Posted by Jeff Lucas
Eric Hellweg of Editor of HBR.org is attending the PopTech Conference in Camden, Maine and has a great blog post about a session by Kevin Starr of the Mulago Foundation. Starr applies Polonius's prescription to the mission statements of the socially-conscious businesses that Mulago looks to fund. In fact, he requires that they be no more than eight words in length and follow this formula: verb + target + outcome. Hellweg relates some examples provided which include: "Save endangered species from extinction" and "Improve African children's health."

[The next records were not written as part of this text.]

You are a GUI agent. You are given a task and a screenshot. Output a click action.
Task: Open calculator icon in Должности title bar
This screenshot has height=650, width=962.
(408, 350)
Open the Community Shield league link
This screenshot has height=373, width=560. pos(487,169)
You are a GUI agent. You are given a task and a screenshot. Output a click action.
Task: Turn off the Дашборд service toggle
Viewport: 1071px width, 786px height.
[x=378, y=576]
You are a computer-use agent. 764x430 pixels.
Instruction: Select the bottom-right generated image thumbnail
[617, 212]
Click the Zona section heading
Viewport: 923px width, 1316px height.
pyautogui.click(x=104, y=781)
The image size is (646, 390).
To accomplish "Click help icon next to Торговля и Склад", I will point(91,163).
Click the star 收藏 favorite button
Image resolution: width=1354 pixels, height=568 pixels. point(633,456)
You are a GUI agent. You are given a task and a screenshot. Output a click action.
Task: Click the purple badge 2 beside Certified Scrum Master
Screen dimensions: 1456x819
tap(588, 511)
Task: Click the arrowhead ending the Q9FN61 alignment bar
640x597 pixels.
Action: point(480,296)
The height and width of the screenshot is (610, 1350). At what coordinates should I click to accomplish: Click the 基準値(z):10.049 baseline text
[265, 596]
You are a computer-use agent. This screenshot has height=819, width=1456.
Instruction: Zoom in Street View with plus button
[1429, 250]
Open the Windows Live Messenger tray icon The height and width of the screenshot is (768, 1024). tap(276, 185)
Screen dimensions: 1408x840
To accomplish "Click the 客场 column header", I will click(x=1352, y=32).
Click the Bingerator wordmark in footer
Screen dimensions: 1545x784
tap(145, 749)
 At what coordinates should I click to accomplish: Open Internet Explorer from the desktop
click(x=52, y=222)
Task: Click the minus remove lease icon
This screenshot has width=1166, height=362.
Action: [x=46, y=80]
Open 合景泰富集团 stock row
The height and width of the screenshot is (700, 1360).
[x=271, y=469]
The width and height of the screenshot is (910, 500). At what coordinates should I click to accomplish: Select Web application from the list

Now these may not be as elegant as some of those six-word memoirs that continue to be popular (I digress, but I continue to be amazed at what great stuff people come up with in this format on an almost daily basis. Two recent ones: "Photographic memory; running out of film" and "Like Beer, like brownies, hate diabetes"). But I am guessing that they will provide your workforce with a clearer picture of what you want them to focus on and be more likely to be remembered than those that sound like they were created by Dilbert's automatic mission statement generator. For example, our challenge is to assertively network economically sound methods of empowerment so that we continually negotiate performance-based infrastructures.
So, can you get your organization's mission down to eight meaningful and compelling words? I'll give ours a try. Baldrige: "Improving US organizations' performance." We usually add in competitiveness because it is in our establishing legislation, but I think our current definition of performance probably covers that too. What might yours look like?